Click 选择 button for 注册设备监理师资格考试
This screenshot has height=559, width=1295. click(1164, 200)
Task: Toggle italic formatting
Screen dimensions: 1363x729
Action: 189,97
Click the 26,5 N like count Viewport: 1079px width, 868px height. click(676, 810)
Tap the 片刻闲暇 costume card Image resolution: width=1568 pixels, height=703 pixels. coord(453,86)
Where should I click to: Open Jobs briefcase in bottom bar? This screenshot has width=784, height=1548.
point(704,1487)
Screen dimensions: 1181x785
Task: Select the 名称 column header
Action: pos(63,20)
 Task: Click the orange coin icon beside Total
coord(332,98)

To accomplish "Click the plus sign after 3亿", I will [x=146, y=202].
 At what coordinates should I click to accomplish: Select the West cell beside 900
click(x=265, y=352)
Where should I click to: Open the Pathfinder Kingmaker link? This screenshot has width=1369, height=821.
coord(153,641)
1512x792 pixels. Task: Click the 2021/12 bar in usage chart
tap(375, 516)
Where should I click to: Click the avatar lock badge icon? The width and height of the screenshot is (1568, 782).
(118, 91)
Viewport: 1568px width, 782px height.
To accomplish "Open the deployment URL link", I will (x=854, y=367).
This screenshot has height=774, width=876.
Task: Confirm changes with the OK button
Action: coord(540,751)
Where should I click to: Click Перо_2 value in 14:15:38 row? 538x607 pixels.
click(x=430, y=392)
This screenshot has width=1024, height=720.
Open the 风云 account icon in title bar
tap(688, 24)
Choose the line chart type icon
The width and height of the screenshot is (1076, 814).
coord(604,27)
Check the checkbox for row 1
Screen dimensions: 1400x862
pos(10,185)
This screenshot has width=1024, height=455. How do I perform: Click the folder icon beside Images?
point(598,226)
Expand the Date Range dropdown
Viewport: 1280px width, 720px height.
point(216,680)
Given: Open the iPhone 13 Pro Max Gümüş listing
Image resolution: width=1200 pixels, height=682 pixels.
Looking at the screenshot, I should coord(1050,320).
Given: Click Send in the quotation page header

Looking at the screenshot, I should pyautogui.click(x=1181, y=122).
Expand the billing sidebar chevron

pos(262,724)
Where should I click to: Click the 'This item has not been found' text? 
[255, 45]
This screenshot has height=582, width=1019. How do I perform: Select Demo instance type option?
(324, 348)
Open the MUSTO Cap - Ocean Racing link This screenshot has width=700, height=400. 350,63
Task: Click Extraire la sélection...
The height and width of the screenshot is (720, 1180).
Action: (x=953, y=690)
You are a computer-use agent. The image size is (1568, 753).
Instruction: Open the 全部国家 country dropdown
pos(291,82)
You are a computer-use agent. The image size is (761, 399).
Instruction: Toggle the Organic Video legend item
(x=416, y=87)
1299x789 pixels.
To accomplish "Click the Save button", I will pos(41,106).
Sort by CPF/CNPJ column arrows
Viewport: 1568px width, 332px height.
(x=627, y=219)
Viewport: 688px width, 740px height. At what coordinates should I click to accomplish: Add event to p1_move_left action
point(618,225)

◆ Task prompt
Send back exactly the lines from the line with "Expand the billing sidebar chevron" through the end of the records.

◆ Exercise output
Expand the billing sidebar chevron

pos(262,724)
Where should I click to: Click the 'This item has not been found' text? 
[255, 45]
This screenshot has height=582, width=1019. How do I perform: Select Demo instance type option?
(324, 348)
Open the MUSTO Cap - Ocean Racing link This screenshot has width=700, height=400. 350,63
Task: Click Extraire la sélection...
The height and width of the screenshot is (720, 1180).
Action: (x=953, y=690)
You are a computer-use agent. The image size is (1568, 753).
Instruction: Open the 全部国家 country dropdown
pos(291,82)
You are a computer-use agent. The image size is (761, 399).
Instruction: Toggle the Organic Video legend item
(x=416, y=87)
1299x789 pixels.
To accomplish "Click the Save button", I will pos(41,106).
Sort by CPF/CNPJ column arrows
Viewport: 1568px width, 332px height.
(x=627, y=219)
Viewport: 688px width, 740px height. At what coordinates should I click to accomplish: Add event to p1_move_left action
point(618,225)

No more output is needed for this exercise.